Aggressive cost-cutting helped Claire’s Stores Inc. narrow its first-quarter net loss, but the mall-based jewelry and accessories retailer said sales trends softened in the second quarter.
This story first appeared in the June 15, 2009 issue of WWD. Subscribe Today.
For the three months ended May 2, the firm said its loss fell to just over $29 million from $35.6 million in the year-ago period. Sales decreased 10.4 percent to $293.1 million from slightly more than $327 million a year earlier.
Comparable-store sales fell 2.9 percent in North America and dipped 0.9 percent in Europe. The company attributed the disparity to a more promotional North American environment and the superior performance of some licensed products in Europe.
Selling, general and administrative expenses shrank 17.4 percent to $108.5 million from $131.3 million in 2008, helping to lift adjusted earnings before interest, taxes, depreciation and amortization 5.8 percent to $36.3 million.

Using the information:
(a) List every percentage figure given in the article on Claire's Stores' first-quarter results.
(b) Extract the passage of the Claire's Stores article from "Aggressive cost-cutting helped" to "the second quarter.", word for word.
The lines stored after this text have no role here.

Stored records
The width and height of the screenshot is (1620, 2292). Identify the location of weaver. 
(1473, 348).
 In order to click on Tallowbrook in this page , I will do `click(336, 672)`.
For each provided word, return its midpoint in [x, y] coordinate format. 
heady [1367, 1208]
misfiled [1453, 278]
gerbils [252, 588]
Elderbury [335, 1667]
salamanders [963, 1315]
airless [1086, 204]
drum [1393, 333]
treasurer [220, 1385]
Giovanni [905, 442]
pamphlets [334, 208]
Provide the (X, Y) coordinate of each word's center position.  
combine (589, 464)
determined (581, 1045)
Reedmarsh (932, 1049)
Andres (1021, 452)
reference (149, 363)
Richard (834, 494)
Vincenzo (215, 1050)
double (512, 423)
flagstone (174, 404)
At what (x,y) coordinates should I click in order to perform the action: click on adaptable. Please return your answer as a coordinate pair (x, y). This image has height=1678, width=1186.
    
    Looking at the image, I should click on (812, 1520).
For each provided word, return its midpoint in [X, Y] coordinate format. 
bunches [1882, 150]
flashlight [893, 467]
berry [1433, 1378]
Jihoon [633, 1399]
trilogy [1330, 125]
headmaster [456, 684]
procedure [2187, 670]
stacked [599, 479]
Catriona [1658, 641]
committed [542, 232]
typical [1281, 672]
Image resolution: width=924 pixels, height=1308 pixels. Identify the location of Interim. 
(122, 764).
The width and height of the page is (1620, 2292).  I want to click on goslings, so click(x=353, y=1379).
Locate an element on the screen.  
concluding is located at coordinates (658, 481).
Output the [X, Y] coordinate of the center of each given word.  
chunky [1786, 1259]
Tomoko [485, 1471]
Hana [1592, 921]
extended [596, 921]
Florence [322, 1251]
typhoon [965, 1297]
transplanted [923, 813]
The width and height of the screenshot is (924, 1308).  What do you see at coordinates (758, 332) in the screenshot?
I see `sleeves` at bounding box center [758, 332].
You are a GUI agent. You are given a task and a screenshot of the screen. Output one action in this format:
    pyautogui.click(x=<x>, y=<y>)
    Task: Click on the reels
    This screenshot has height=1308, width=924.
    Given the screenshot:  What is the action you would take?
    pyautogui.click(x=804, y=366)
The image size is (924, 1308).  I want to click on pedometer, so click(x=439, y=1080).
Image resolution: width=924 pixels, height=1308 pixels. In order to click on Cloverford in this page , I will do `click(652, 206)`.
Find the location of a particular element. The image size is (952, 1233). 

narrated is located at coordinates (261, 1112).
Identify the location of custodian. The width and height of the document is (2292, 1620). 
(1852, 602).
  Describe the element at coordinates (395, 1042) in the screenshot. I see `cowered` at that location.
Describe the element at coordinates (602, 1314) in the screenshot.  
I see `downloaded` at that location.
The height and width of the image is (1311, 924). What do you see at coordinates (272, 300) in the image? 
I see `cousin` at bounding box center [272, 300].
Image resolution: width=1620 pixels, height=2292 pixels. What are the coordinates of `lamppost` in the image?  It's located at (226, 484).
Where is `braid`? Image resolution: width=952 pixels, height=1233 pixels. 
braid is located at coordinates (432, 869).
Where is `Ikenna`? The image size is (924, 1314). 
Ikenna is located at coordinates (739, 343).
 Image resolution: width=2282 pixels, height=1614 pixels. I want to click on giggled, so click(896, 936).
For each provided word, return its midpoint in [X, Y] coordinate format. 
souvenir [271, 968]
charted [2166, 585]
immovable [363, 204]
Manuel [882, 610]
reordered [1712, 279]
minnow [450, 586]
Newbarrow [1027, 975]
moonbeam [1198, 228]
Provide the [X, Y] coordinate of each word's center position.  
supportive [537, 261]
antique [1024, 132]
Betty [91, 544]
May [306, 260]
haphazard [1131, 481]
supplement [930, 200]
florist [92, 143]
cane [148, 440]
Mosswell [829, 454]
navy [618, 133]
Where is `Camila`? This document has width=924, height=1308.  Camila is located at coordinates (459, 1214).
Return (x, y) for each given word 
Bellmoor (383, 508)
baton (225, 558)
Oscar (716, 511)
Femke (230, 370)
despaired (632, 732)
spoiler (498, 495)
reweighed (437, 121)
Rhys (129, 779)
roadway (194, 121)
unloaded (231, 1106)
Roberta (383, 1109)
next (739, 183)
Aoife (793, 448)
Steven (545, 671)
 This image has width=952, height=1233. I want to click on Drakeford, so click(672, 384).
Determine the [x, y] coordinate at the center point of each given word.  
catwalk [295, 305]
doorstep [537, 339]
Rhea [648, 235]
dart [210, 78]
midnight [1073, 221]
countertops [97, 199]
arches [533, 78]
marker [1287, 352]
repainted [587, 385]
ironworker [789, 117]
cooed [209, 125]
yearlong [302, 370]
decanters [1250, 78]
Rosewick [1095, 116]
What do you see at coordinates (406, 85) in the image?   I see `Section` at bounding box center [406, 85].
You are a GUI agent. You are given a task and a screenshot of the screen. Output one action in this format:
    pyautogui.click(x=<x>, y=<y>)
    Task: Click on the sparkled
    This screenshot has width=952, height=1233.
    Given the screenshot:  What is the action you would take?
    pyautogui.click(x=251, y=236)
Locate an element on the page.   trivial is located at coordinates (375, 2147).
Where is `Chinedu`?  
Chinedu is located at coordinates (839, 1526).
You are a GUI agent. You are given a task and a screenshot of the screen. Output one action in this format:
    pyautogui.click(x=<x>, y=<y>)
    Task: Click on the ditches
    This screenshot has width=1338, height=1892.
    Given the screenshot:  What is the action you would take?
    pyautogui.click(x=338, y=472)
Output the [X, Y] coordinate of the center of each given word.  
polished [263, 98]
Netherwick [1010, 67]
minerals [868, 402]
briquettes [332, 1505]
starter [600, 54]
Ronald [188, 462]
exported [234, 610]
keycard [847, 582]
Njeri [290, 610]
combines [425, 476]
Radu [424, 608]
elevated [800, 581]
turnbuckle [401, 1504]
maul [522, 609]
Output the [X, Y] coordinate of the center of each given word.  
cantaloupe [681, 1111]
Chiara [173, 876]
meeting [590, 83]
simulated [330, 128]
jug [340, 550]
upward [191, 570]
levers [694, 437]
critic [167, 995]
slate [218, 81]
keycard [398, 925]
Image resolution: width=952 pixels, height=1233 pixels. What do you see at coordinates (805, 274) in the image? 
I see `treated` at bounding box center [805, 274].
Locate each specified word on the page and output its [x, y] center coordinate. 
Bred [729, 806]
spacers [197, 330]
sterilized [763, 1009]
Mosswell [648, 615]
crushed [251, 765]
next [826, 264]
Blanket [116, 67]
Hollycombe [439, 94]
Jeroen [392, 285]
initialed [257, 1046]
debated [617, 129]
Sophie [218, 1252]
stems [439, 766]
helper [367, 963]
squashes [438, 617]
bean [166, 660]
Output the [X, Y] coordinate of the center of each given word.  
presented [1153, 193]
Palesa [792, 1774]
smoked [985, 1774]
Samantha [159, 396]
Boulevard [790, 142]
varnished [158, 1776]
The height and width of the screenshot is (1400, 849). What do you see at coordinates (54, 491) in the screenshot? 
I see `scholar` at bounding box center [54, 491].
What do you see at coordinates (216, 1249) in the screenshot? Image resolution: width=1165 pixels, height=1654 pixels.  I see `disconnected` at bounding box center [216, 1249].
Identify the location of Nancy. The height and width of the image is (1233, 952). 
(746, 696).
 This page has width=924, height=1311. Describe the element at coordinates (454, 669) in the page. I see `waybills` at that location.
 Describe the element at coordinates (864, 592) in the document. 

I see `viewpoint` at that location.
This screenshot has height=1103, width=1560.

Answers per task:
(a) 10.4 percent, 2.9 percent, 0.9 percent, 17.4 percent, 5.8 percent

(b)
Aggressive cost-cutting helped Claire’s Stores Inc. narrow its first-quarter net loss, but the mall-based jewelry and accessories retailer said sales trends softened in the second quarter.